┌─ SOURCE MATERIAL

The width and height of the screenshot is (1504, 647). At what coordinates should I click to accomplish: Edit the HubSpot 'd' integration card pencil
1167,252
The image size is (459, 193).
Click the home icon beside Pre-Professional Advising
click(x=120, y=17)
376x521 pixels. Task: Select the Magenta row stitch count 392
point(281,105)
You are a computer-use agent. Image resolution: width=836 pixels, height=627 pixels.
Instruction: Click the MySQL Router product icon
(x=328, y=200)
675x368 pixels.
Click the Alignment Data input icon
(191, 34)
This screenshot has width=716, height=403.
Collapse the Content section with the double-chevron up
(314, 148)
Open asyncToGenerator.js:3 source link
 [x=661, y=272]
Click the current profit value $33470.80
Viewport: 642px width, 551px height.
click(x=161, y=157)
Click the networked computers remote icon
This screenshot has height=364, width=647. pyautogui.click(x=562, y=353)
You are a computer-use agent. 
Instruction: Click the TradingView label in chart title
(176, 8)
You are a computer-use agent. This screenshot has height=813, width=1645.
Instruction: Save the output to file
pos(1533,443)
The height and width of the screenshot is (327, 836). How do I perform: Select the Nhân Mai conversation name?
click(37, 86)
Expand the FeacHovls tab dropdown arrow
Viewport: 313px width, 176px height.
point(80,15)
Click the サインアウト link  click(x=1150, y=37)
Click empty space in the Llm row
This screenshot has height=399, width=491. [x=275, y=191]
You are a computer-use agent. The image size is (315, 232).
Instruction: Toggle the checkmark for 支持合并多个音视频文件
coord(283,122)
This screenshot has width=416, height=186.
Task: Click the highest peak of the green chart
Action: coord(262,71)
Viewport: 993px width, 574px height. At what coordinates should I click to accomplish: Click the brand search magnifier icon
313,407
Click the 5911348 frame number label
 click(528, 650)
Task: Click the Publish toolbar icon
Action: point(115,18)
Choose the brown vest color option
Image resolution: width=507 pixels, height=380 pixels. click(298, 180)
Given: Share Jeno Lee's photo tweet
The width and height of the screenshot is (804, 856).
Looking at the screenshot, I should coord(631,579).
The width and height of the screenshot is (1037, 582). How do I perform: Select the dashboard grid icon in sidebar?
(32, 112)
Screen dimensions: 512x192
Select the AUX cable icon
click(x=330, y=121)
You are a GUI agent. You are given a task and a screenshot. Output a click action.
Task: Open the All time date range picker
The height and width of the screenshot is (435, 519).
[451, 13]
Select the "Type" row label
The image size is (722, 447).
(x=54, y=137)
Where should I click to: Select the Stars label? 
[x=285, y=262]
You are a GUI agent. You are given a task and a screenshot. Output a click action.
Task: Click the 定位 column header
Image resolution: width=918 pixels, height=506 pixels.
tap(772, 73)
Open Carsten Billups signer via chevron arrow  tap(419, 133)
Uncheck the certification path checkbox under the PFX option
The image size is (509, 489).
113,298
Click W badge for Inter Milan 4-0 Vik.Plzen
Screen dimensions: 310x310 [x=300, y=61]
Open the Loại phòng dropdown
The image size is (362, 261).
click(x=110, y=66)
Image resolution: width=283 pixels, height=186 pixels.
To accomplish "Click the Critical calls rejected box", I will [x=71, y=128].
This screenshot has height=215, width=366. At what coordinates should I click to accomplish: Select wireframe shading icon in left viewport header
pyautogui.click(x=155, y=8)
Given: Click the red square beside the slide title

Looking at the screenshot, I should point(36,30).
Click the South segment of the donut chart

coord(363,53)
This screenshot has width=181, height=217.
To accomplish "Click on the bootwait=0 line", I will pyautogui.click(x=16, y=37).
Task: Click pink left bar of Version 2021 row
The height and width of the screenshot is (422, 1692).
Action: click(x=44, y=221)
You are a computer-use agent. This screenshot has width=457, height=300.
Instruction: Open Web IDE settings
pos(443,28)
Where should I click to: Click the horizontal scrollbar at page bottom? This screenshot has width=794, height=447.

└─

### EXERCISE PROMPT
A verbatim transcription is needed of the lines above, starting at the line with "Click the home" and ending at the line with "You are a computer-use agent. Image", both included, and of nothing else.

### WRITTEN SOLUTION
Click the home icon beside Pre-Professional Advising
click(x=120, y=17)
376x521 pixels. Task: Select the Magenta row stitch count 392
point(281,105)
You are a computer-use agent. Image resolution: width=836 pixels, height=627 pixels.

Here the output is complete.